F1
Nate Saunders, General Editor, F1 5y

Japanese Grand Prix: Why penalties were and were not given in key incidents

Formula 1, AutoRacing

The Japanese Grand Prix involved several contentious moments, creating a busy afternoon for the race stewards.

While three time penalties were handed out, there were another two incidents which some have argued required a penalty for one of the drivers involved. Although he delegates the responsibility of in-race penalties to a team of race stewards, which alternate at every event, F1's race director Charlie Whiting used his regular post-race media briefing in Suzuka to explain the logic behind each one of them.

Max Verstappen's incidents with the Ferraris

Max Verstappen had a action-packed start to his race at Suzuka. The Dutchman earned himself a five-second time penalty for a collision with Kimi Raikkonen at the end of lap one -- Verstappen had run wide at the final chicane and squeezed the Ferrari driver as he re-joined the track. Verstappen was unhappy with the penalty, and Raikkonen admitted after the race he could have waited to pass him, but Whiting said it was an obvious decision.

"I think the first one was quite clearly a penalty because Max went off the track and re-joined the track unsafely," he said. "You're required to re-join safely and Kimi was there and he pushed him off the track. I think that was a fairly straightforward one for the stewards.

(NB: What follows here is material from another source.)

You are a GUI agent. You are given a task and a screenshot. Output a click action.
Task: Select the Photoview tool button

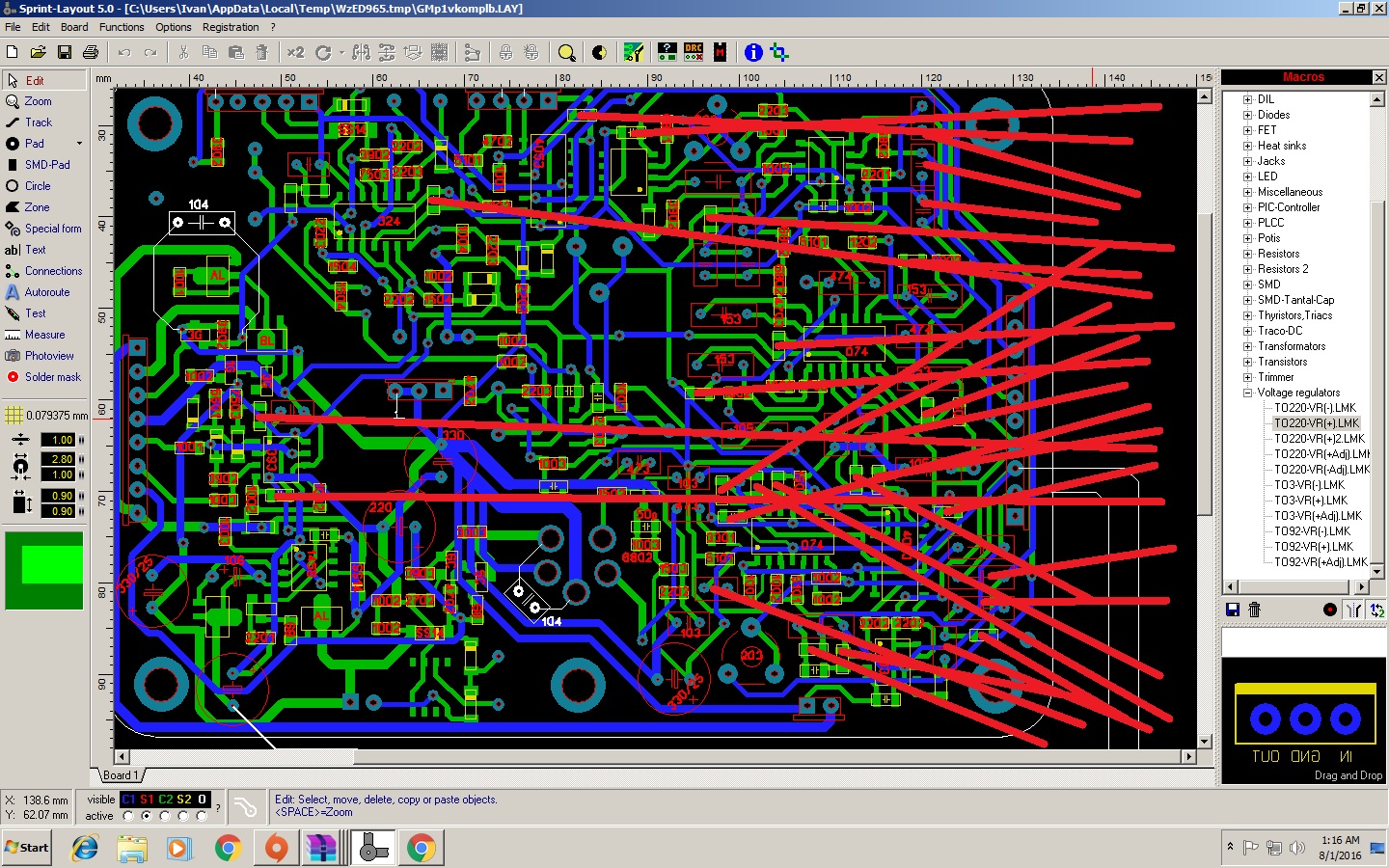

Several laps later, Verstappen collided with the other Ferrari of Sebastian Vettel at Spoon corner. Vettel had tried an optimistic lunge down the inside of the corner -- a move Verstappen said was never on in the first place -- and was spun around from the resulting contact. Vettel blamed Verstappen for the incident but on this occasion the 21-year-old avoided punishment.

"The second one was a bit of a classic really. Seb tried to get up the inside, it was a reasonable move, got halfway alongside, Max turned in, a bit of a classic really. As you know stewards don't normally give penalties unless they are sure one driver was wholly or predominantly to blame. Opinions will vary whether it was equal blame, but certainly no driver was predominantly to blame."

Verstappen used his post-race media to compare Vettel's passing attempt to their collision in China, where the Red Bull driver's rash attempt to get past led to contact and both men spinning around. Whiting does not think a comparison between the two is fair. 

"That was at the hairpin. He came charging down the inside into the hairpin and almost T-boned Seb. I don't think there was any similarity between those two. I haven't had a look at the one from China yet, but my recollection of that incident was that it was a very clear case of causing a collision. I think what Sebastian was doing was a genuine attempt to overtake, and I think what Max was doing in China was opportunistic at best."

Lance Stroll and Fernando Alonso's time penalties

Two other drivers came to blows at the end of lap one, with Lance Stroll nudging Fernando Alonso off the race track on the approach to the final chicane. Alonso was forced to go straight on but, instead of re-joining the circuit using the sliproad, he drove straight across the gravel trap, gaining a position over Stroll in the first place. Both got a five-second penalty -- Stroll for causing the incident, Alonso for gaining an advantage when he re-joined -- and points on their superlicence.

"I think the stewards felt it was perfectly clear what Fernando did. He cut the chicane, drove quickly across the gravel, came back on well in front. I think that was pretty clear that he had gained an advantage by leaving the track.

"The stewards however felt that Stroll had actually forced Fernando off. You couldn't say that because Fernando was forced off, he was entitled to cut the chicane. He wasn't. He shouldn't have taken the place by doing it, but equally, Stroll shouldn't have pushed him off the track. They felt that each driver should be given a five-second penalty for two separate offences."

Alonso was furious with the decision, saying it showed "how bad Formula One is", but Whiting said he could have easily avoided it.

"If he'd had given back the position, I don't think Fernando would have been penalised. That would have been straightforward. I think the second time he did it, he did give the place back to Brendon Hartley, but he didn't on that occasion."

Magnussen escapes punishment for Leclerc clash

Charles Leclerc was furious with Kevin Magnussen during the race in Suzuka -- saying the Dane "is and will always be stupid" -- after the Haas driver appeared to move across to block his overtaking attempt very late as they came down the main straight. However, Whiting said Magnussen's move across actually happened in very close proximity to the moment Leclerc committed to the right-hand side.

"It was quite an interesting one actually. It was in two bits as you know, on the straight and then in the corner. He got the puncture in the first one.

"If you analyse it very, very carefully, what you see is two cars coming down with Kevin not moving, and then Charles catches, catches, catches, he decides to go to the right, and at exactly the same time, on the video, one frame, there's one frame difference, then Kevin moves.

"I think it's impossible to say that Kevin blocked him, it was just he made the decision that he was going to go right, fractionally after Charles had. You had to look at it quite a few times and analyse it in little detail to see that, but I think that it's just unfortunate, and that's what the stewards felt."